Now consider the problem of finding the nearest symmetric positive definite \(X\) to a given \(A\). Taking the symmetric/skew symmetric decomposition of \(A = A_H + A_K\), we have \[ \|A-X\|_F^2 = \|A_H-X\|_F^2 + \|A_K\|_F^2; \] that is, we can just focus on the \(X\) that is nearest to the symmetric matrix \(A_H\). Take the symmetric eigenvalue decomposition \(A_H = Q \Lambda Q^T\), and let \(\tilde{X} = Q^T X Q\); then we seek to minimize \(\|\Lambda - \tilde{X}\|_F^2\) subject to the constraint that \(\tilde{X}\) is positive semidefinite. A positive semidefinite matrix must have non-negative diagonal entries, so the best choice we can make is to have \(\tilde{X}\) be a diagonal matrix eith entries \(\max(\lambda_i, 0)\).

Orthogonal nearness

We begin this section with a matrix decomposition closely related to the SVD: the so-called polar decomposition. Suppose \(A \in \mathbb{R}^{m \times n}\), and consider the economy SVD \(A = U \Sigma V^T\). We can rewrite this as \[ A = (U V^T) (V \Sigma V^T) = QH \] where \(Q = UV^T\) has orthonormal columns and \(H = V \Sigma V^T\) is symmetric and positive (semi)definite. This gives us a generalization of writing a vector as a unit vector times a non-negative length.

Now suppose that \(A = U \Sigma V^T\) and we want to find the closest orthogonal matrix to \(A\) in the Frobenius norm. That is, we seek \(W\) with orthonormal columns so as to minimize \[ \|A-W\|_F^2 = \|A\|_F^2 - 2 \operatorname{tr}(W^T A) + \|W\|_F^2 \] Note that \(\|W\|_F^2 = \sqrt{n}\) by the assumption that \(W\) has orthonormal columns, so minimizing \(\|A-W\|_F\) is equivalent to maximizing (using the cyclic property of traces) \[ \operatorname{tr}(W^T A) = \operatorname{tr}(\Sigma V^T W^T U) = \langle (W V)^T U, \Sigma \rangle_F. \] This is the same as the sum of the dot products of columns of \(W V^T\) and columns of \(U\), weighted by \(\Sigma\). These column dot products of unit vectors have maximal value of 1, taken on when the two arguments are equal; that is, we require \(WV = U\) or \(W = UV^T = Q\).

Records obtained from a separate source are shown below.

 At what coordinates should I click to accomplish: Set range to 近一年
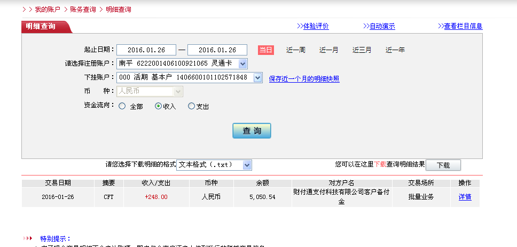(395, 50)
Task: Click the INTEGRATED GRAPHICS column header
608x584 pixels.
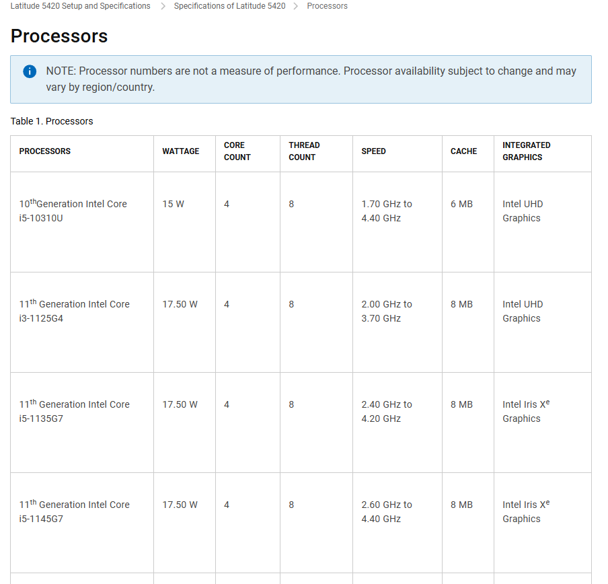Action: pyautogui.click(x=526, y=151)
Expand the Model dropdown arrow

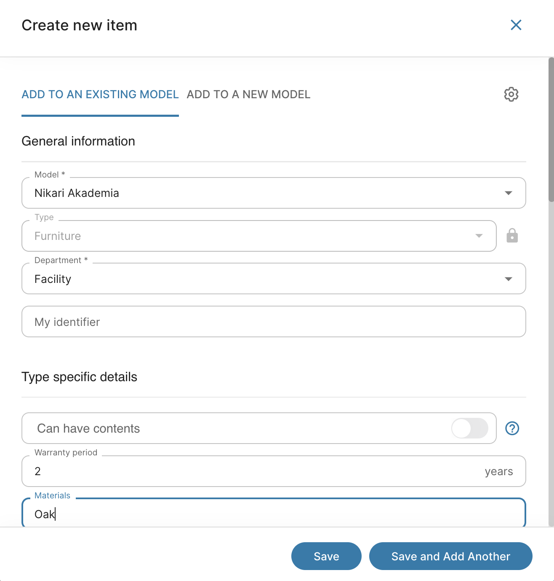(x=508, y=193)
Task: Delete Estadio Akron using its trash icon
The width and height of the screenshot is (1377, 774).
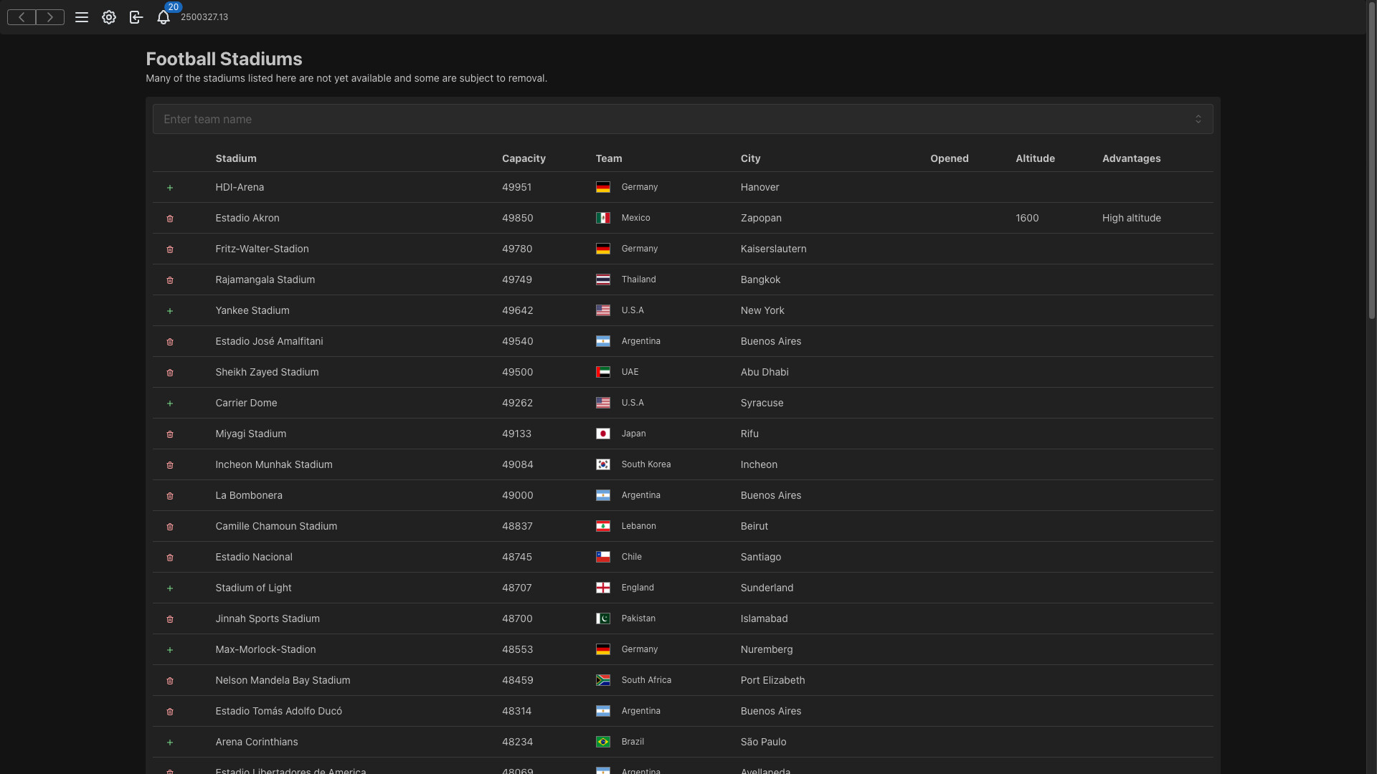Action: (x=170, y=219)
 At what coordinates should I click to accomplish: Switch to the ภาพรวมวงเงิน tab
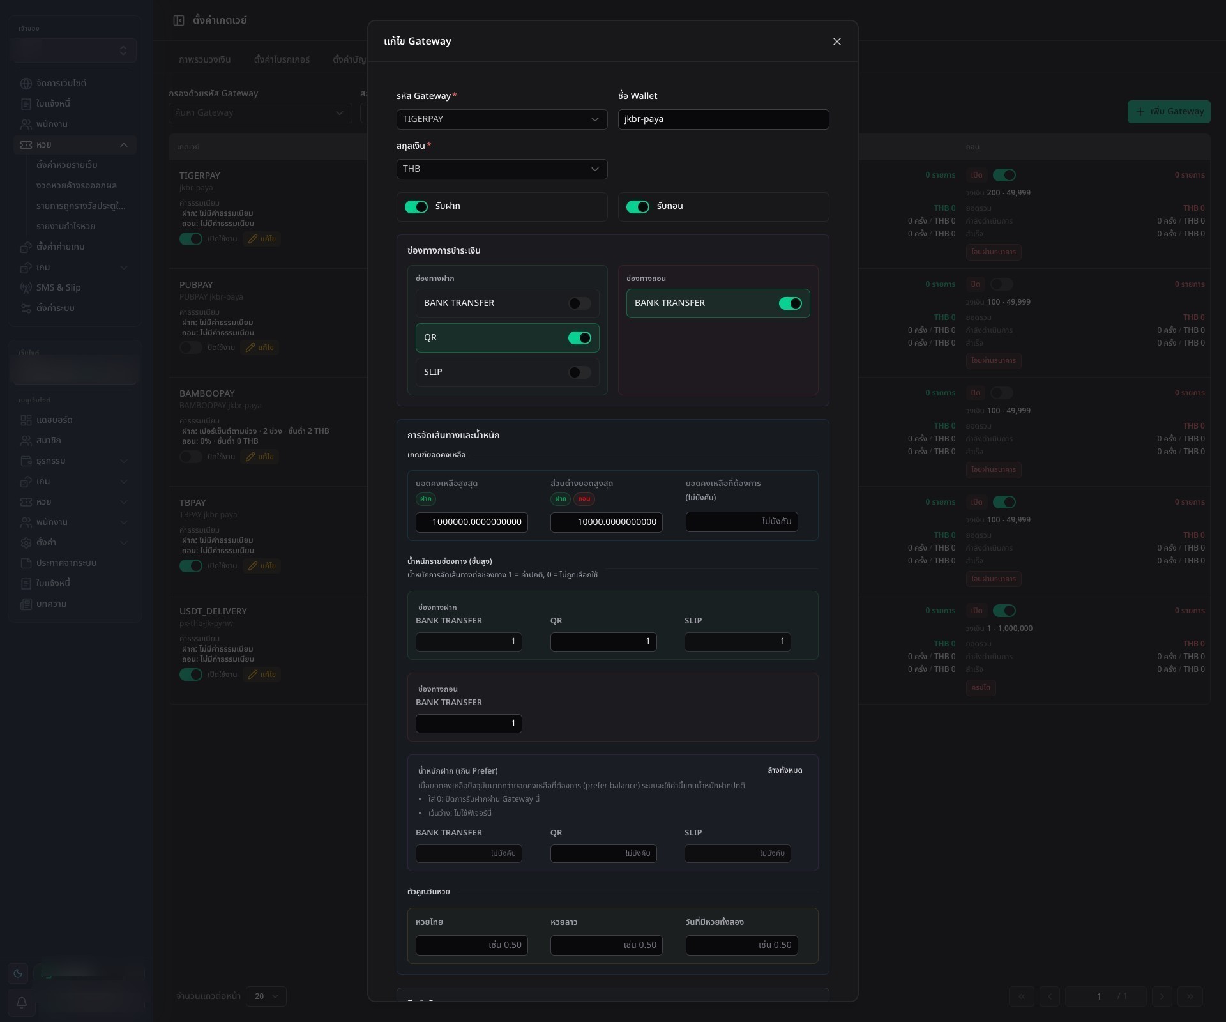pos(205,59)
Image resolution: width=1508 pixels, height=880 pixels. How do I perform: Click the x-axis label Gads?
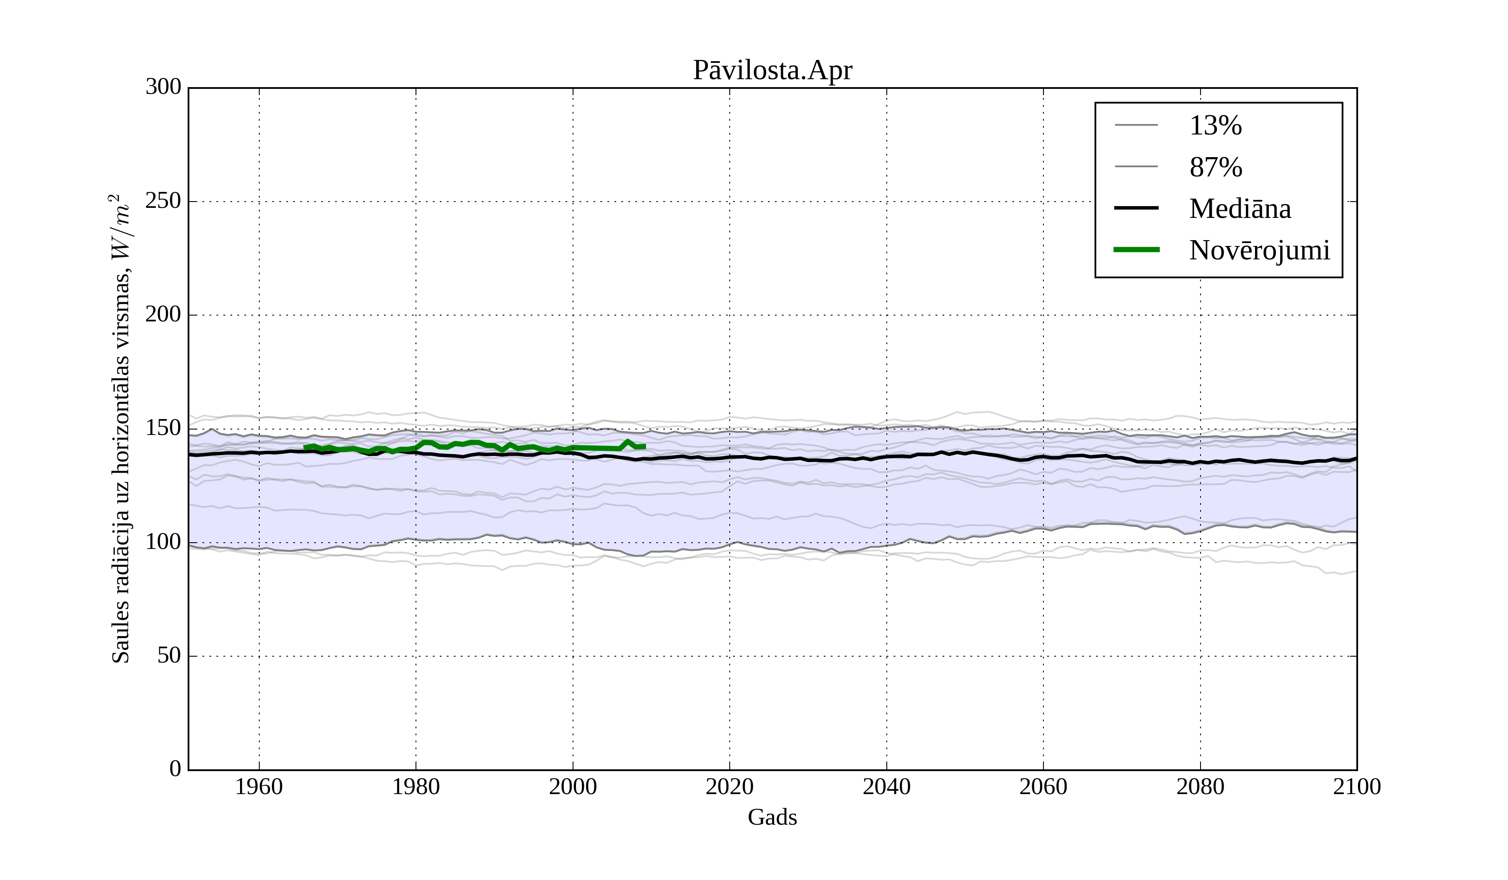coord(772,817)
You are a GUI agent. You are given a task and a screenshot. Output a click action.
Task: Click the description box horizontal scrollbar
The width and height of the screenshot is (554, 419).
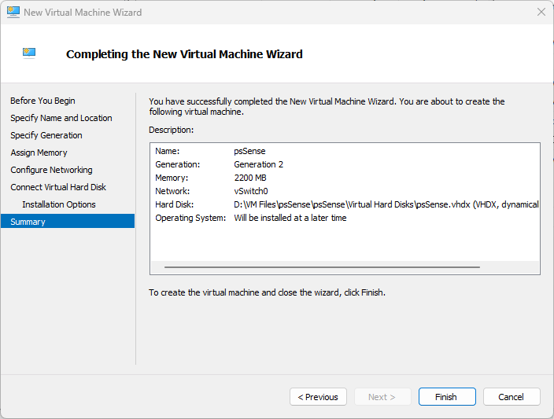(x=322, y=267)
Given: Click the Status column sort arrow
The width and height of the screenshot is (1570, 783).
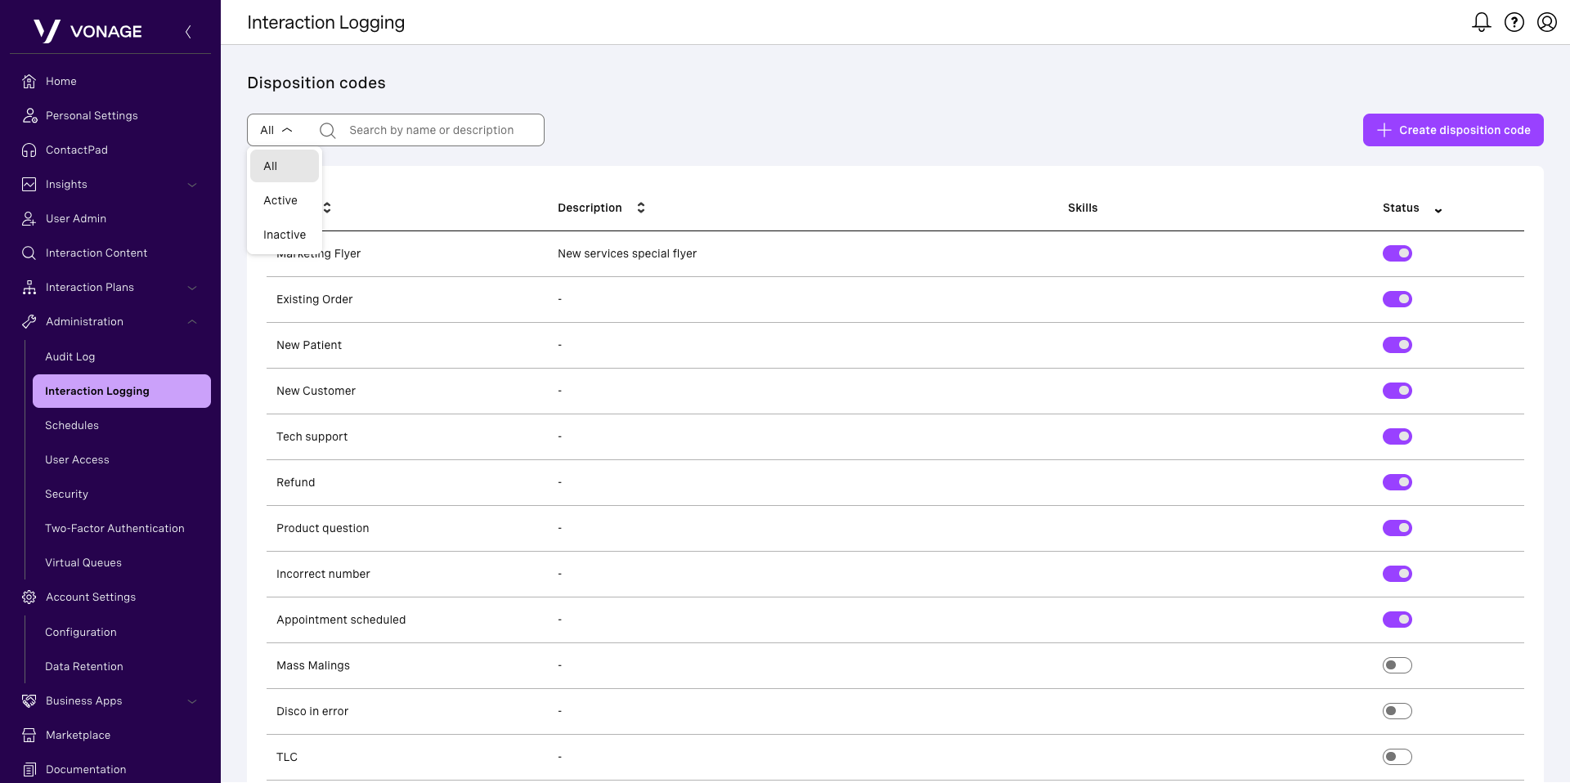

A closely related problem is the orthogonal Procrustes problem: for \(A, B \ in \mathbb{R}^{m \times n}\), find the minimum of \(\|A-BQ\|_F\) where \(Q \in \mathbb{R}^{n \times n}\) is orthogonal. As before, we note that \[ \|A-BQ\|_F^2 = \|A\|_F^2 - 2 \operatorname{tr}(A^T B Q) + \|B Q\|_F^2 \] and by orthogonal invariance, \(\|B Q\|_F^2 = \|B\|_F^2\) is independent of \(Q\). Therefore, minimizing \(\|A-BQ\|_F^2\) is equivalent to maximizing \[ \operatorname{tr}(A^T B Q) = \langle B^T A, Q \rangle_F. \] Therefore, we need \(Q\) to be the polar factor of \(B^T A\) with orthonormal columns.